I’m told (by a distant downstate agency . . . isn’t handled by local utility) that the program is out of money for the year (redistributed everybody’s taxes already). I haul the old refrigerator to the metal recyclers, myself.
Send in a form to get a rebate on CFLs. I wait. Same thing . . . out of other people’s money and am told to read the fine print that explains rebates can be limited to funds available.
They take my money. I do what I’m supposed to do. I get nothing. What do you think ?
A Ford Transit Connect XLT costs less than $23,000 and the electric version costs $35,000 after rebates. Let Ed Begley Jr. buy some. He can afford it. I’ll just pay for gas.
This is where I depart from other greenies. We should encourage the auto makers to build high mileage cars that do not use oil alone that EVERYONE can afford w/o tax payer rebates. They can be made powered from worm feces for all most of us care. Eventually, EVs may work and run cheaply.
For now, don’t parade EVs around as though they actually solve problems. The higher ups know more then we poor underlings whether suitable batteries are available. We assume they aren’t so stop over taxing diesel in the mean time and make all cars flex fuel including alcohol and nat. gas and open up the energy competition to power transportation to include everyone, and not just oil producers and subsidized farmers. If my beer goes bad, I’d like the option to dump it into a car that can run on it…a little far fetched but I hope we get the point.
I get the point, Dag, and I agree with it. Tax rebates to try to encourage purchases by people that they cannor afford or would not otherwise buy are a bad idea for a number of reasons.
They take money from others (many of whom are already struggling) to give to these people, reducing the “payers” ability to purchase other products and destimulating the economy.
They also provide artificial support to a product that can’t survive once the rebates end, and divert investment in technological advances that just might be able to survice on their own merits.
They complicate an already ovely complicated tax system by adding yet another entitlement (albiet temporary).

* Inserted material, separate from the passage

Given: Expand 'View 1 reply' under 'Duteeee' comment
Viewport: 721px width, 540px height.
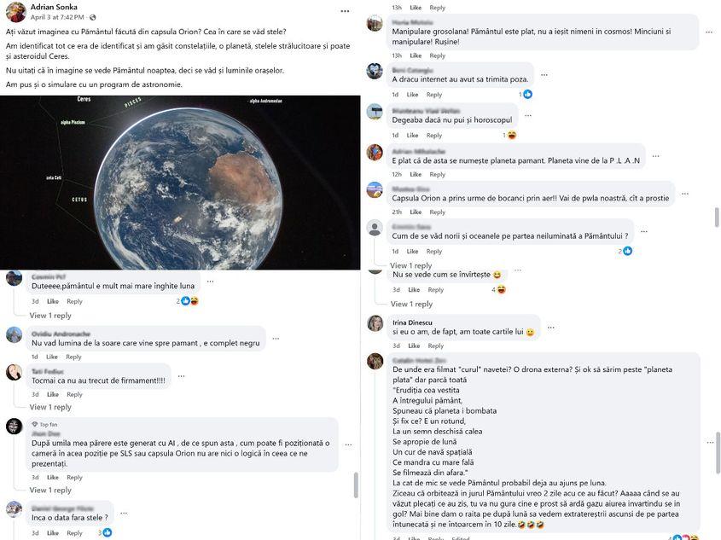Looking at the screenshot, I should (x=50, y=316).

And for every dollar they give away the feds actually have to take in an unknown amount of dollars, certainly more than they gave away.
Oh, yeah, and every dollar a government in defiicit gives away has to ultimately be obtained by selling T-bonds, on which the government has to pay interest.
It would be interesting to find out how many dollars it actually costs the government every time it gives away $1000 as a tax rebate. I’ll bet the amount is staggering.
I hear you Same. I’m not going to pretend that rebates do not still find there way back into the economy and act as a quasi stimulus. But, it’s very inefficient and costs we, the lower 99% additionally in taxes and dealing with dreadful ethanol. It’s someone’s false ideal that oil and water mix. Give me a vehicle capable and citified to run on any alcohol based fuel alone and get out of the way and allow private entrepreneurs the freedom to compete against and not in colusion with oil products and govt. sponsored programs.